══ DATA FOR REVIEW

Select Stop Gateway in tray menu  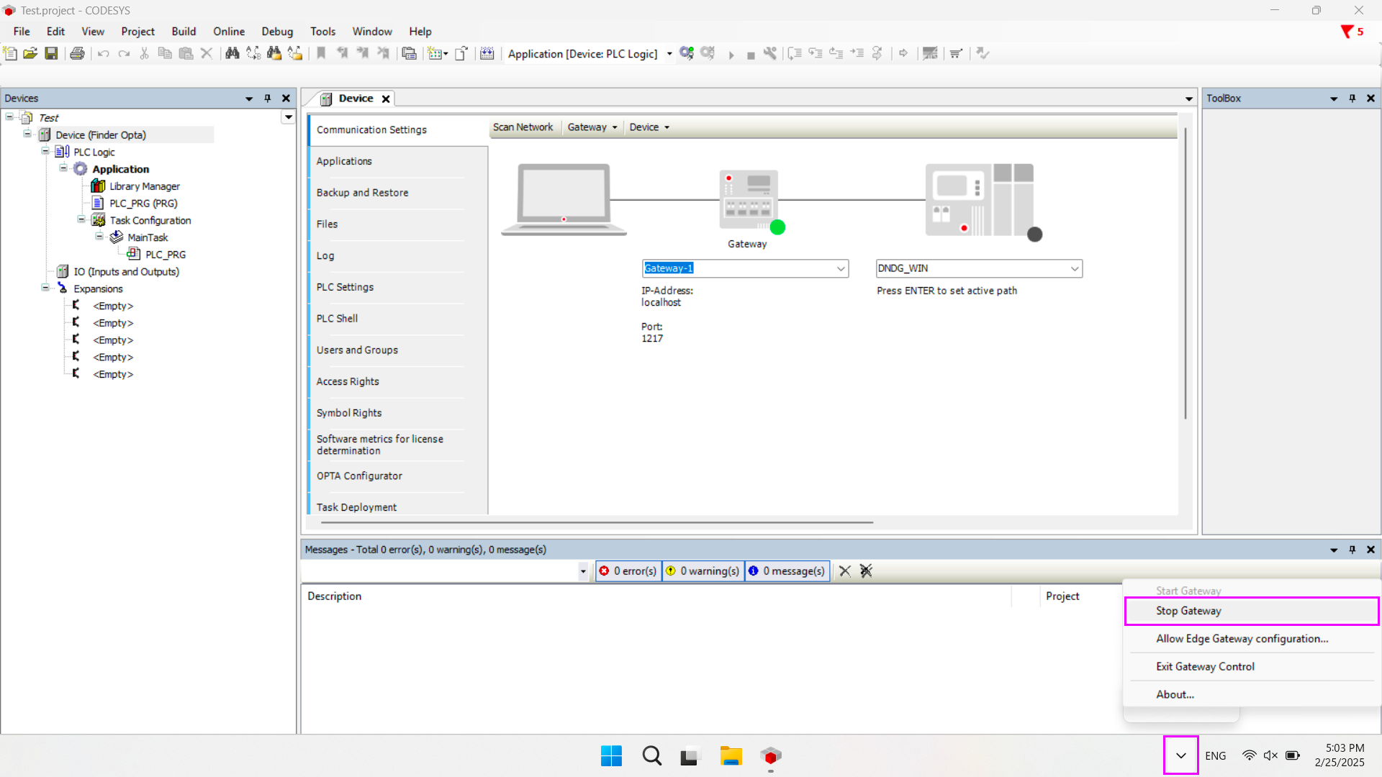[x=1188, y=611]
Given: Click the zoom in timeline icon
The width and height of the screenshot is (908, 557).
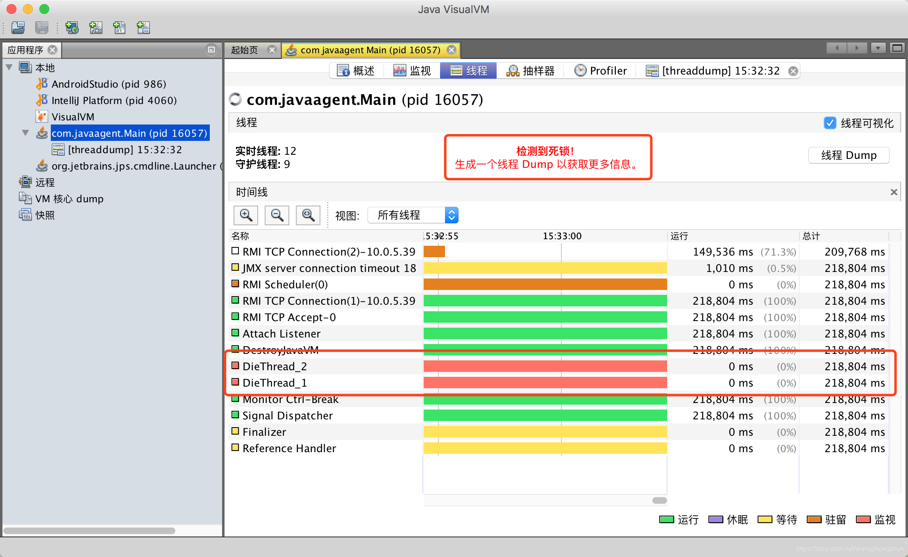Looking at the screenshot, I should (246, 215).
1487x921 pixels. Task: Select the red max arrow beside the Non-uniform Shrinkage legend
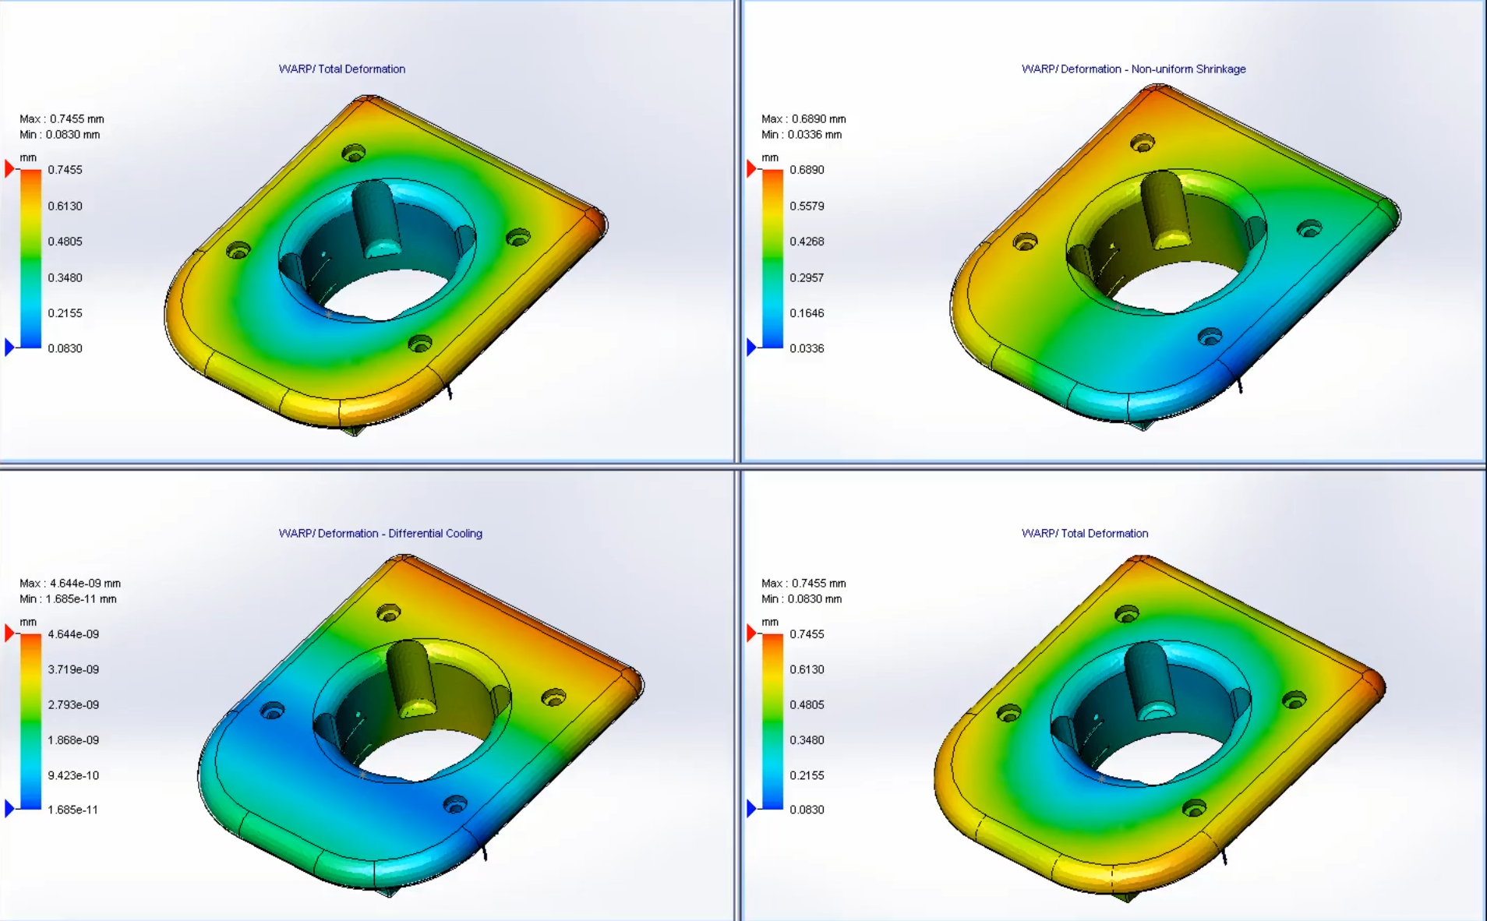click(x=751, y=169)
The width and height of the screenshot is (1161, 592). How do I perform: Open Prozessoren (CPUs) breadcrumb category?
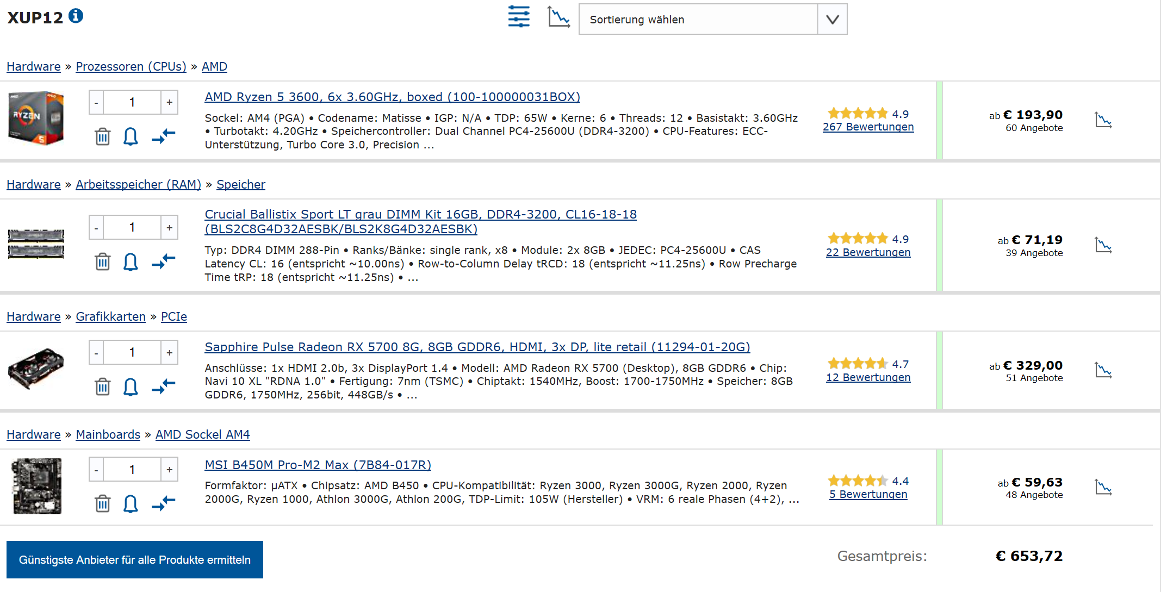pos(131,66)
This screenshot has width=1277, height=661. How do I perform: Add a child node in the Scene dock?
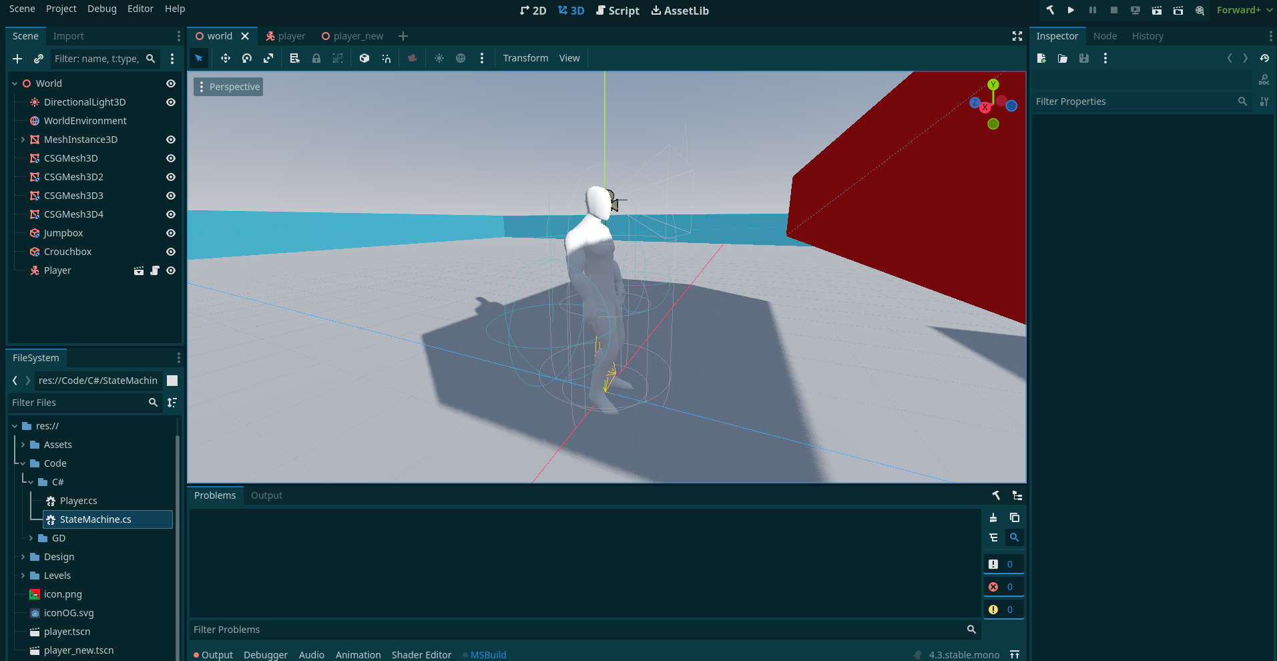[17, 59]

════

The range to copy runs from the line with "1487x921 pixels. Task: Select" to the last line of the entries, both included; copy it exactly and leave out the pictures.

ANSWER TO THIS PROBLEM =
1487x921 pixels. Task: Select the red max arrow beside the Non-uniform Shrinkage legend
click(x=751, y=169)
The width and height of the screenshot is (1161, 592). How do I perform: Open Prozessoren (CPUs) breadcrumb category?
pos(131,66)
This screenshot has width=1277, height=661. How do I perform: Add a child node in the Scene dock?
[17, 59]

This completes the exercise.